Semi-retired like Vito Corleone before the heart attack. Consiglieri to J.Kb and AWA. I lived in a Gun Control Paradise: It sucked and got people killed. I do believe that Freedom scares the political elites.

8 thoughts on “Lazy Grill Set up”
  1. If you have a source of sawdust or wood chips you can make wonderful fire starters.

    In double boiler melt your wax. Add as much filler (sawdust) as you can. Pour mixture in cardboard egg cartons.

    Let everything cool.

    To use, cut one cup from carton,. Place where needed. Apply flame to any part. Sawdust and carton act like wicks.

    We use these to start our wood stove

  2. To light the chimney starter, we use old newspaper/scrap paper moistened with cooking oil. Learned it from Alton Brown on Good Eats.

    1. I use paper towels with some cooking oil in the bottom of the charcoal chimney. Think I learned it from Alton as well. I also drizzle some cooking oil over the charcoal in the chimney. Always at hand and no odor/taste.

  3. Many vegetables come to the grocery store in cardboard crates already soaked in paraffin. Save yourself both money and labor by tapping the guy restocking veggies on the shoulder and ask if you can have one.

  4. I have never had a problem getting my charcoal chimney to light with just some ordinary crumpled up news paper. Even in high winds, 25 MPH is not unusual in my area, I have not had a problem. However… the type of charcoal you use will make a difference.

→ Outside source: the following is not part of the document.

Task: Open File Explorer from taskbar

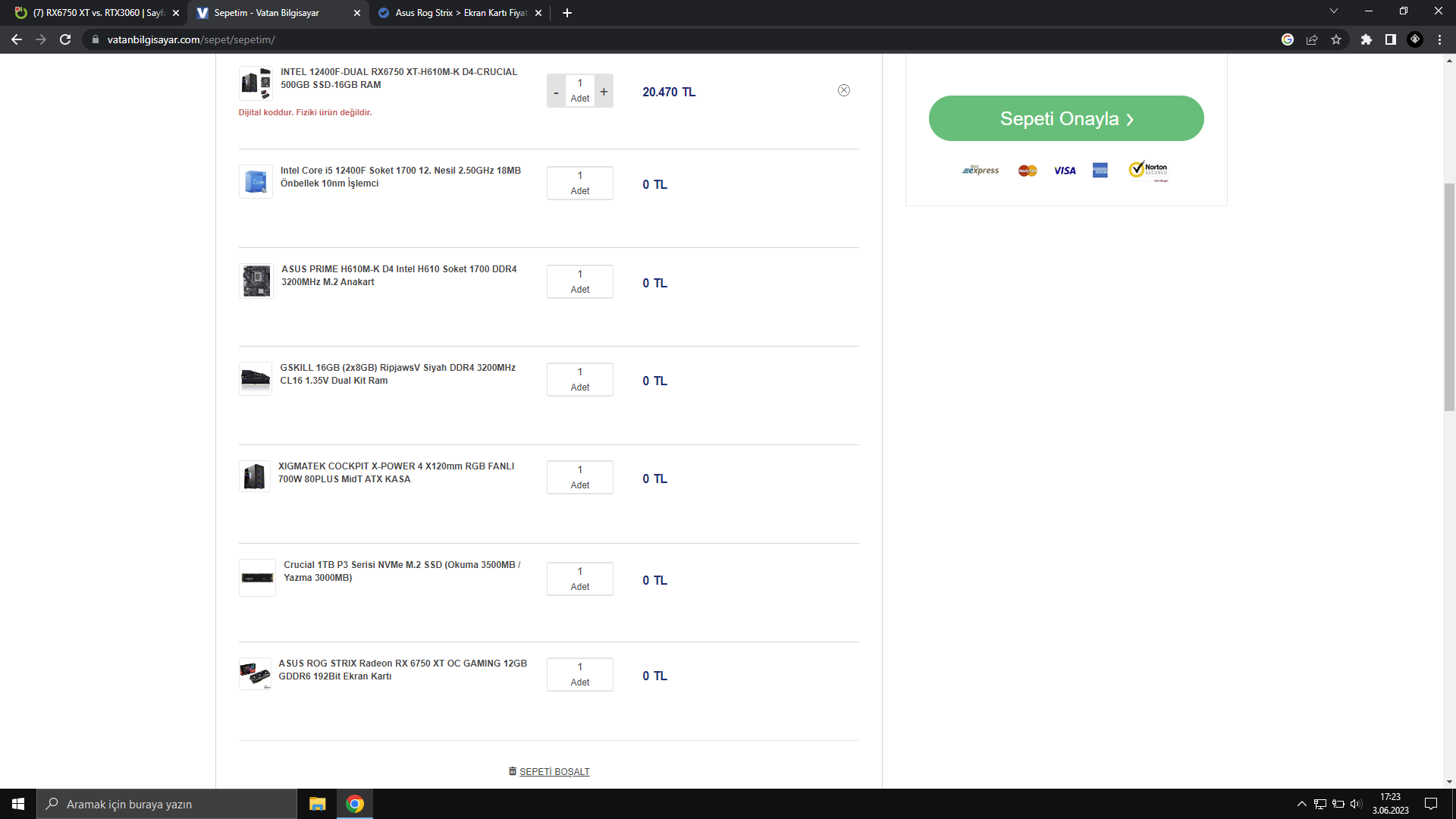Action: [317, 804]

    Getting briquettes to light is about 10x more difficult than getting 100% hardwood charcoal to light. I use Cowboy charcoal (available at Lowes/HD) (https://www.cowboycharcoal.com/) Lights quickly, burns evenly, and if you seal up the grill after cooking, it extinguishes as well, leaving some decent sized chunks to cook with next time.

    If I am using Kingsford, or some generic equivalent, I will hit the lower briquettes with my propane torch for about 10-15 seconds. (Just aim the flame at the lower holes.). Nothing else really works.

  5. I’m with CBMT… Kingsford sucks to get lit! Nice little set up, and I’d keep a bag of charcoal on the bottom as a counterweight just in case.

  6. A old blow dryer, with the heating element disconnected, turns a little fire into hot charcoal in a hurry. Get one with a low speed speed setting to get things going and then switch to the high speed setting to make a little blast furnace.